## Task prompt
Output only the lines from the line holding "Screen dimensions: 528x542" through the close of the records, exactly as they appear, with all pictures omitted.

(Given data Opens)

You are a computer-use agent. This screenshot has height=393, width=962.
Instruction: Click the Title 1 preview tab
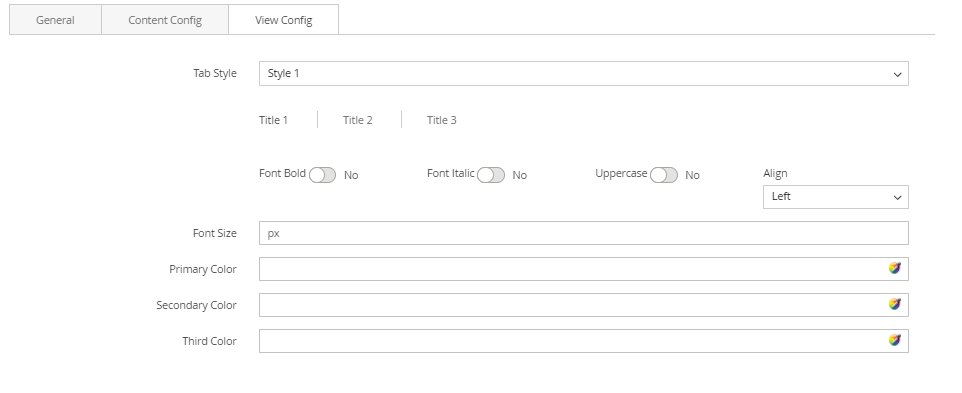[x=274, y=120]
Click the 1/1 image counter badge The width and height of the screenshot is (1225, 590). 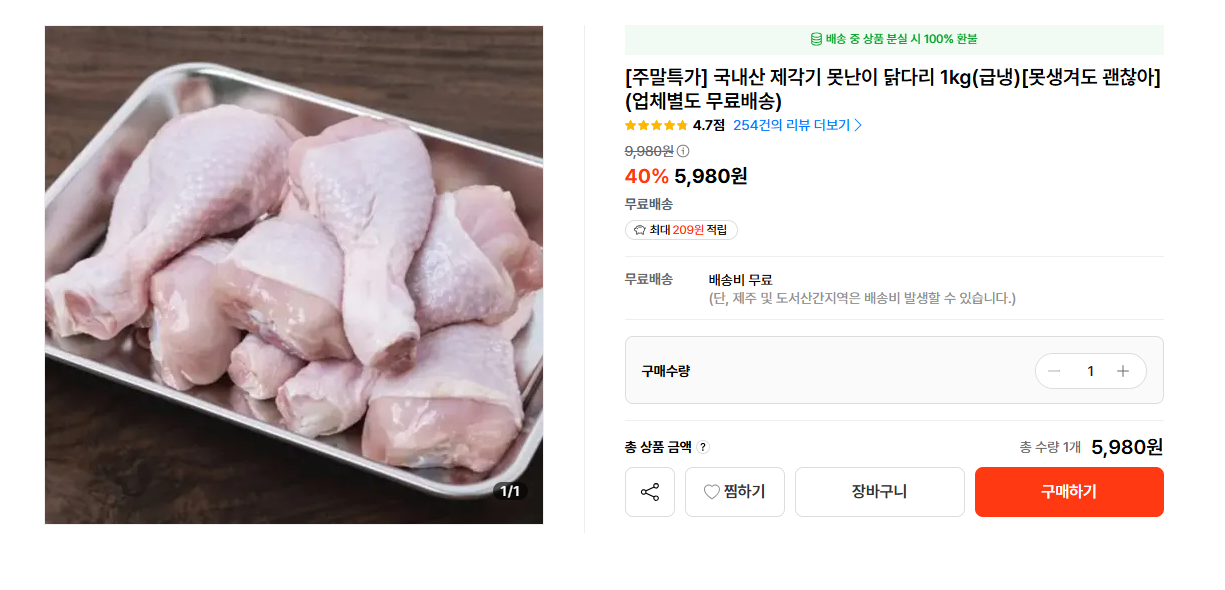(x=509, y=491)
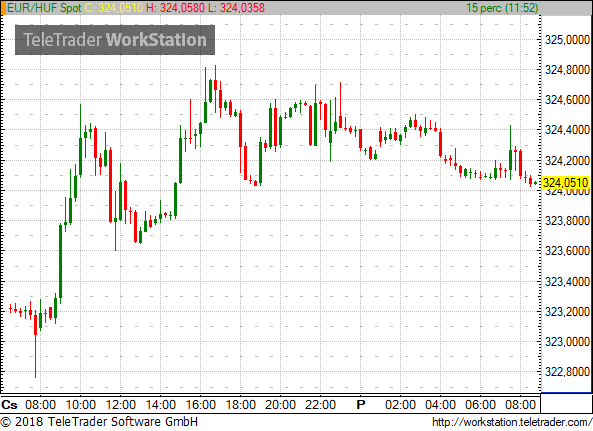Click the Cs day marker on time axis
The width and height of the screenshot is (593, 431).
tap(9, 405)
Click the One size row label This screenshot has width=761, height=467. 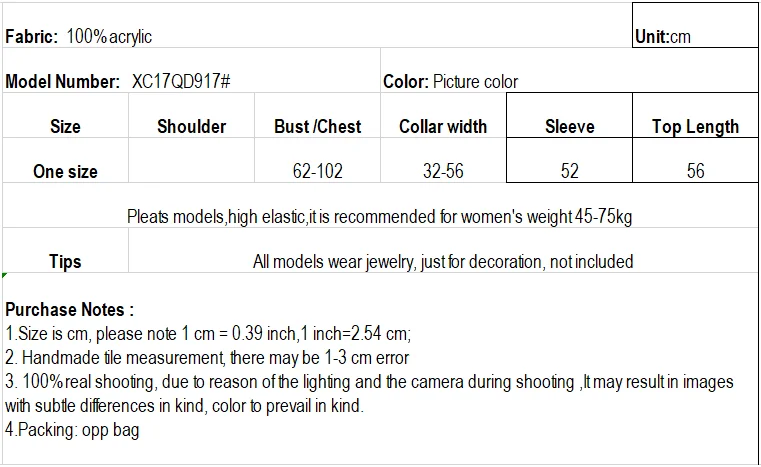(x=66, y=161)
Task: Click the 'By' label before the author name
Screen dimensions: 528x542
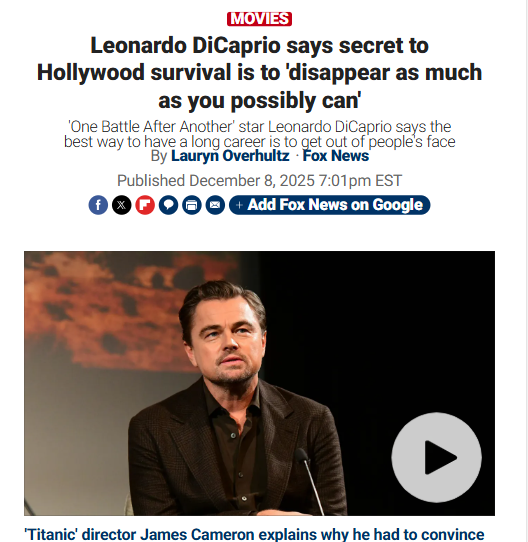Action: click(x=159, y=156)
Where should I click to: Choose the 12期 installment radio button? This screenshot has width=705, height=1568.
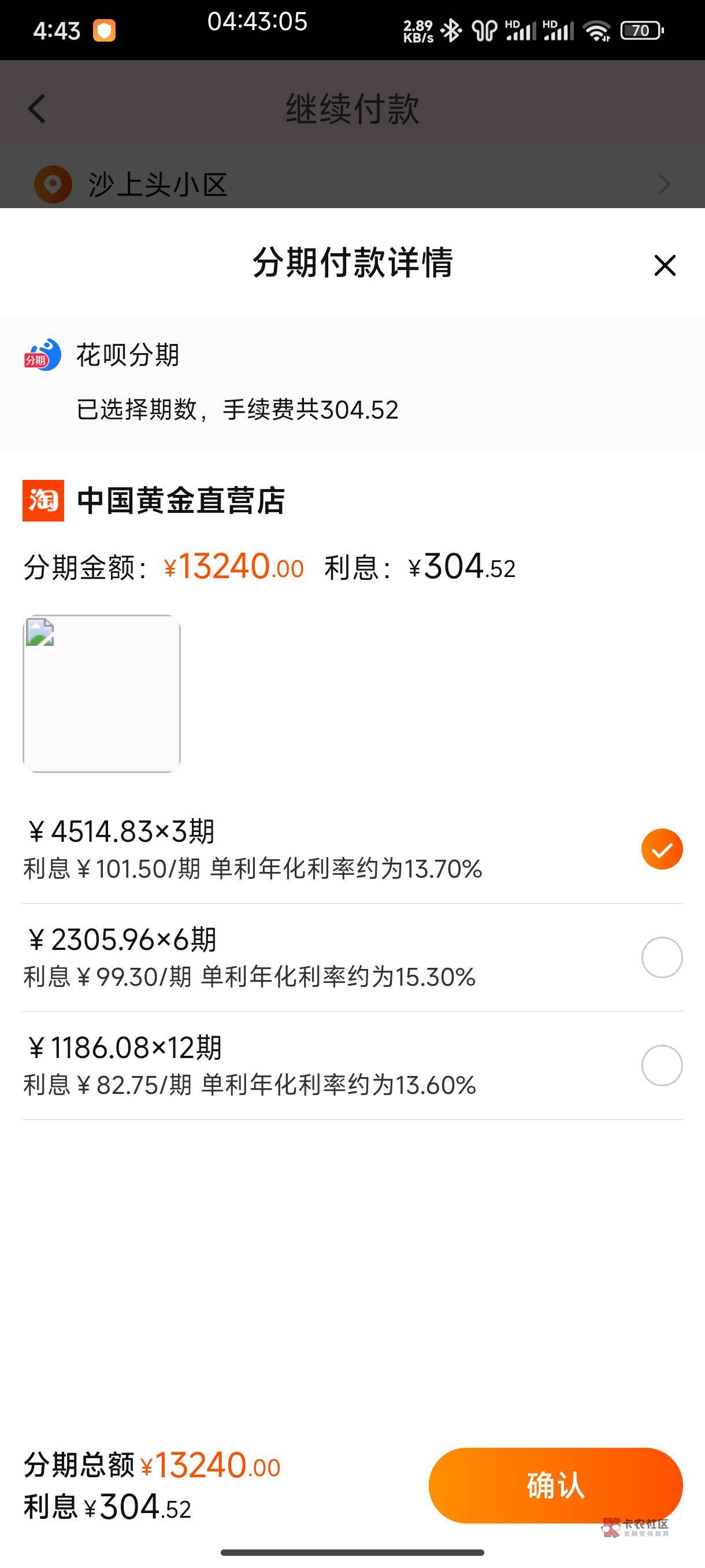pyautogui.click(x=662, y=1064)
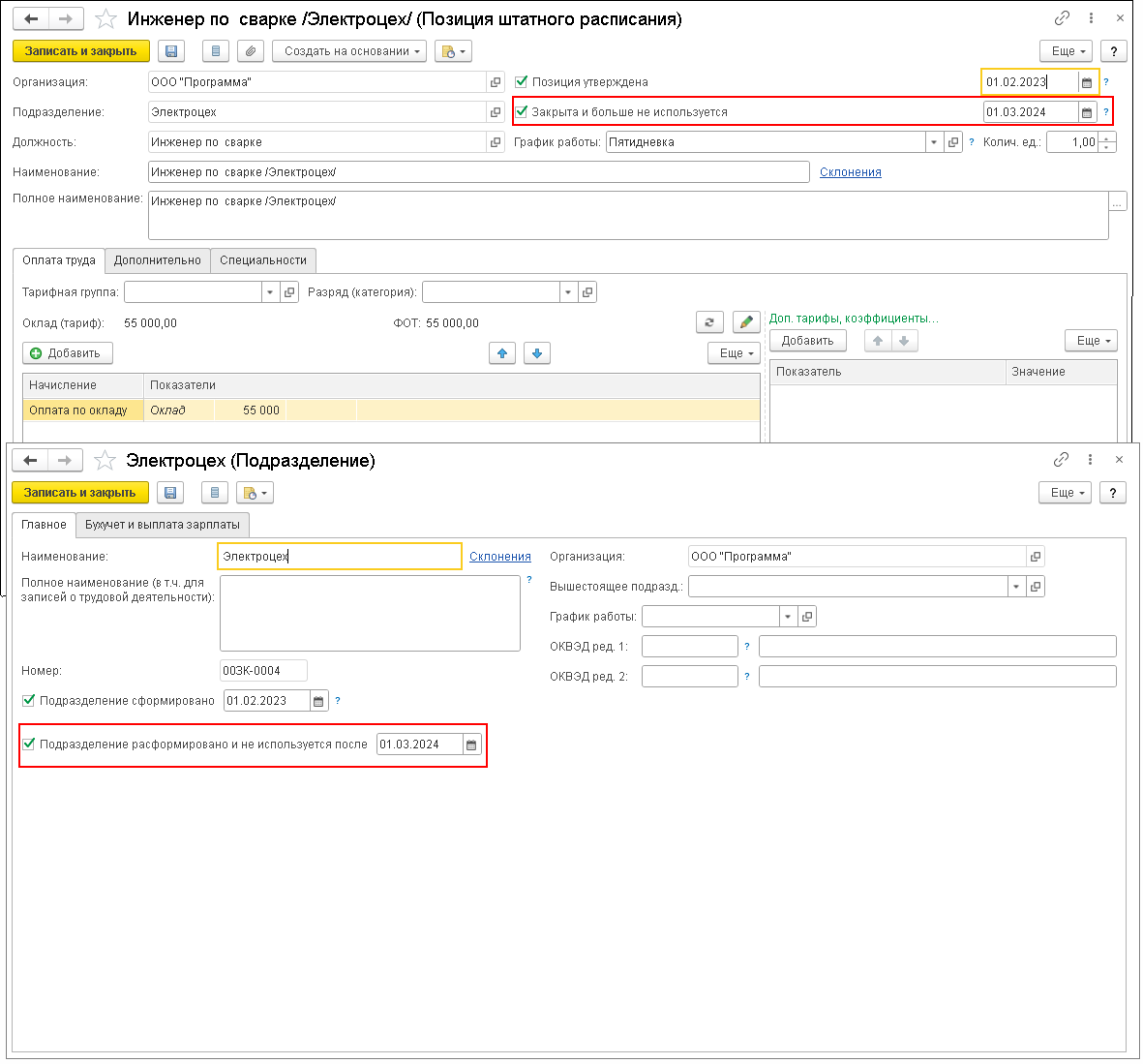Image resolution: width=1143 pixels, height=1064 pixels.
Task: Open Склонения link next to Электроцех name
Action: [x=500, y=557]
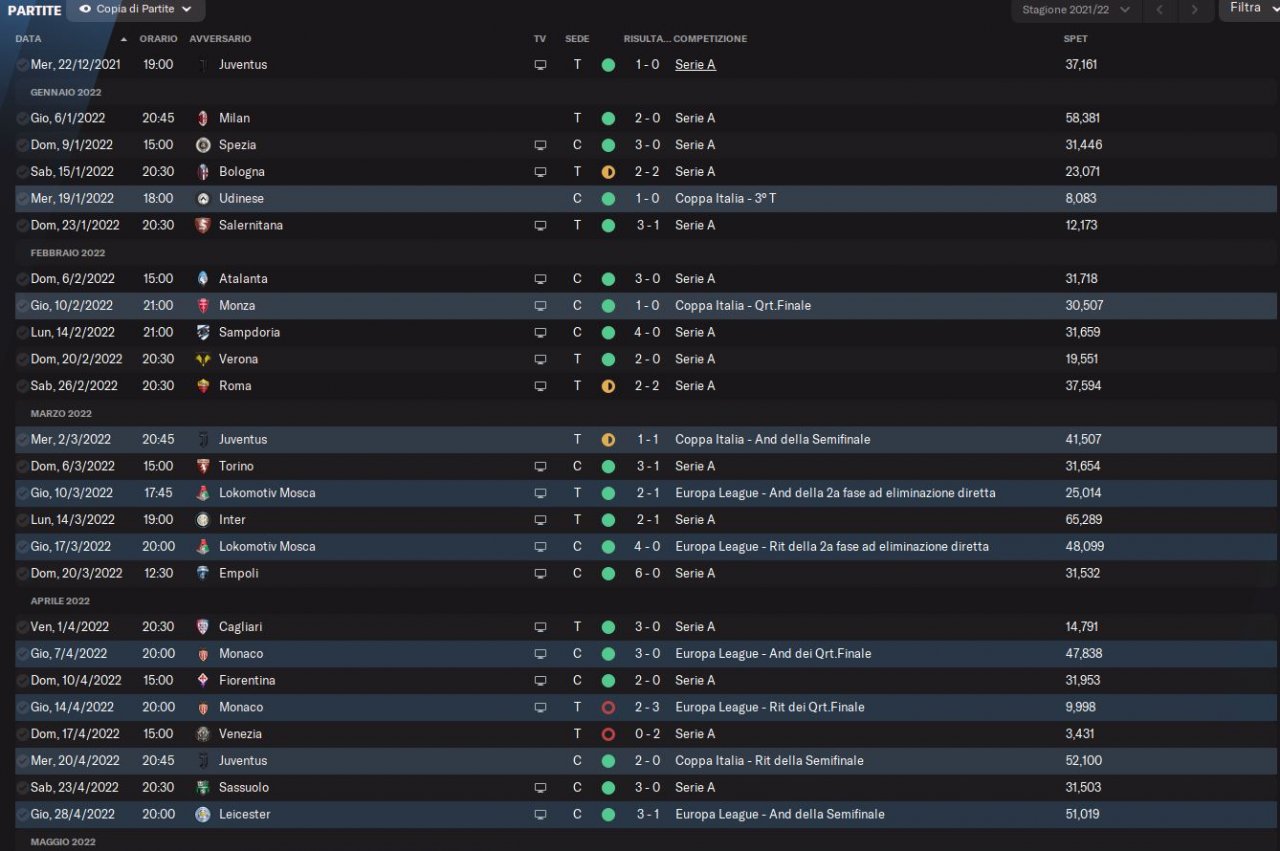The width and height of the screenshot is (1280, 851).
Task: Open the Filtra dropdown menu
Action: pyautogui.click(x=1249, y=8)
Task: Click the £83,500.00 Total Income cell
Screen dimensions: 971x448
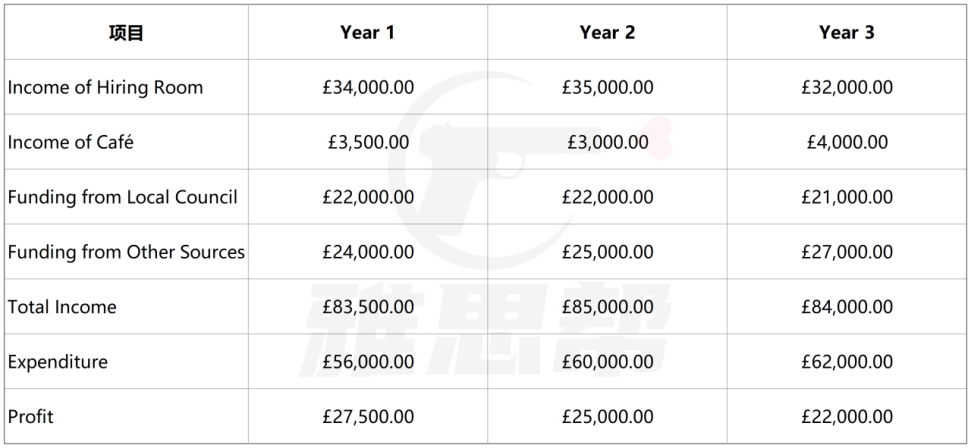Action: 368,307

(Given data Closes)

## Reply
Screen dimensions: 528x542
Action: click(x=159, y=156)
Where should I click to: Choose the 12期 installment radio button? This screenshot has width=705, height=1568.
pyautogui.click(x=662, y=1064)
Image resolution: width=1143 pixels, height=1064 pixels.
Task: Open Склонения link next to Электроцех name
Action: [x=500, y=557]
The width and height of the screenshot is (1280, 851).
Task: Open the Filtra dropdown menu
Action: pyautogui.click(x=1249, y=8)
Task: Click the £83,500.00 Total Income cell
Screen dimensions: 971x448
Action: 368,307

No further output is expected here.